Did you know that soil accounts for 95% of world food production?
This means that nearly all the food we eat every day rely on soil well functioning, that’s why it is necessary to maintain soil health.
In this article we are explaining in detail what the expression “soil health” means and what this entails.
What is soil health?
Soil health refers to the capacity of soil to allow animals, plants and humans to pursue their existence and thrive.
Sometimes we hear soil health to be referred as soil quality, in fact, it is the quality of the soil that guarantees the sustainability of life. However, the expression soil quality seems to put the focus more on a single aspect of the soil, whilst the use of “health” conveys a more universal meaning.
Soil is considered as a living ecosystem, as a source of life for its inhabitants, for this reason we discussed its health. Soil becomes imperative to preserve the soil for future generations to come. Plus, it cannot exist if sustainable practices maintaining this ecosystem and strict regulations are put in place.
Luckily, soil is something that can be managed in order to guarantee its continuation for future generations, provide the necessary nutrients to grow plants, to absorb and store rainwater, do agriculture, supply food for animals and humans, continue the lives of fungi, bacteria and many other living creatures, maintain the biosphere and the ecosystem running.
To sum up soil health includes all the measures to keep the soil in a good quality stay for the upcoming generations and for the current purposes, just mentioned.
Why soil health?
Soil health is necessary because soil is an indispensable element in our lives, even if this is not often realised. We must make sure the functions carried out by the soil are not hindered. Let’s analyse why soil health is so important by discussing the functions of the soil in various spheres.
- Society: soil fosters urban development, by providing space and healthy foundations for buildings. It also promotes human health in many ways.
- Agriculture: it sustains plant growth, productivity and health.
- Animal husbandry: it provides food for animals, but also an ideal habitat for them.
- Food security: soil health entails also that the food that we and our animals eat is free from contamination and poisonous substances that can harm health.

RECORDS SUPPLIED -
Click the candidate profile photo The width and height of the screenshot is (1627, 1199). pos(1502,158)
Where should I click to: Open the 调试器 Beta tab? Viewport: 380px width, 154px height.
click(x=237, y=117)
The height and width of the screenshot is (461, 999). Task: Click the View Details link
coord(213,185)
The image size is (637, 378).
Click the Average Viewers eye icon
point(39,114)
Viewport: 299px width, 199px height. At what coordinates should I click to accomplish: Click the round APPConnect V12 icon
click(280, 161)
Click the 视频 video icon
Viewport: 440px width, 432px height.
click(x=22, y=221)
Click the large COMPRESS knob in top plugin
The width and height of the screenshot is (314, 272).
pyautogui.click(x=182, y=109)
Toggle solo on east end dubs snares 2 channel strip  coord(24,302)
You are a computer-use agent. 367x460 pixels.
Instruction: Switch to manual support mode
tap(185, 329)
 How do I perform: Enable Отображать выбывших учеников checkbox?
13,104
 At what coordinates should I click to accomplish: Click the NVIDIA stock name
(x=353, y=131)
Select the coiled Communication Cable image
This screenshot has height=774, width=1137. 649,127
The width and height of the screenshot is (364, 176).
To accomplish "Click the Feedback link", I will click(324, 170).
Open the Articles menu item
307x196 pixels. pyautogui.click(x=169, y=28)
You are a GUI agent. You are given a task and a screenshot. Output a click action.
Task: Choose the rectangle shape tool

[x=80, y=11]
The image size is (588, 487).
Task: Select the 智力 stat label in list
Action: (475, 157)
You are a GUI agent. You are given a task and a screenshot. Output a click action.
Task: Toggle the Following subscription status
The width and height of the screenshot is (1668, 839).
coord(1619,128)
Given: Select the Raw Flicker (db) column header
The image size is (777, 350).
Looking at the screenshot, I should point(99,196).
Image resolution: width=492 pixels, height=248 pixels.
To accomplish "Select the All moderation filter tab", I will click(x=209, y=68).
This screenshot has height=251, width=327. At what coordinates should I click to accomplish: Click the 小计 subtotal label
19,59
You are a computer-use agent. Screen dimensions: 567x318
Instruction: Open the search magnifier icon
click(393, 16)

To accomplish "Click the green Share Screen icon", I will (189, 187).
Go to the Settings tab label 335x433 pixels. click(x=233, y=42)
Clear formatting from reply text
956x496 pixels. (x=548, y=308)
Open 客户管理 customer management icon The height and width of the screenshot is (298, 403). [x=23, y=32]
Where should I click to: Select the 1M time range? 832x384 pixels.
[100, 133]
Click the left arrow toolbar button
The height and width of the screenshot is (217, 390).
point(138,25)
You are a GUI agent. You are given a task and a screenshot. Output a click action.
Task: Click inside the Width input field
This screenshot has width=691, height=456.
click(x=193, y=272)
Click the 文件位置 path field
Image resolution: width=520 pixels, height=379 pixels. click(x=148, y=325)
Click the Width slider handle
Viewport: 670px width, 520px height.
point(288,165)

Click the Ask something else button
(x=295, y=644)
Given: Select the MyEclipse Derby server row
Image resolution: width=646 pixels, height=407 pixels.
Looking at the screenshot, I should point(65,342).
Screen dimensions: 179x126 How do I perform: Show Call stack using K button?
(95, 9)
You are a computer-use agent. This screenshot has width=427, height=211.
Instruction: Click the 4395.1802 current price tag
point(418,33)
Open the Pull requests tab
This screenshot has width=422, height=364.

WHAT TO DO -
a - Can you copy out the soil health text from "Did you know" through "is soil health?", replacing "article" with "post"?
b - Answer these questions about the soil health text:
(i) What share of world food production does soil account for?
(ii) Under animal husbandry, what does soil provide for animals besides food?
(iii) Under society, what does soil provide for buildings?

ACTIVITY ANSWERS -
a -
Did you know that soil accounts for 95% of world food production?
This means that nearly all the food we eat every day rely on soil well functioning, that’s why it is necessary to maintain soil health.
In this post we are explaining in detail what the expression “soil health” means and what this entails.
What is soil health?

b -
(i) 95%
(ii) An ideal habitat
(iii) Space and healthy foundations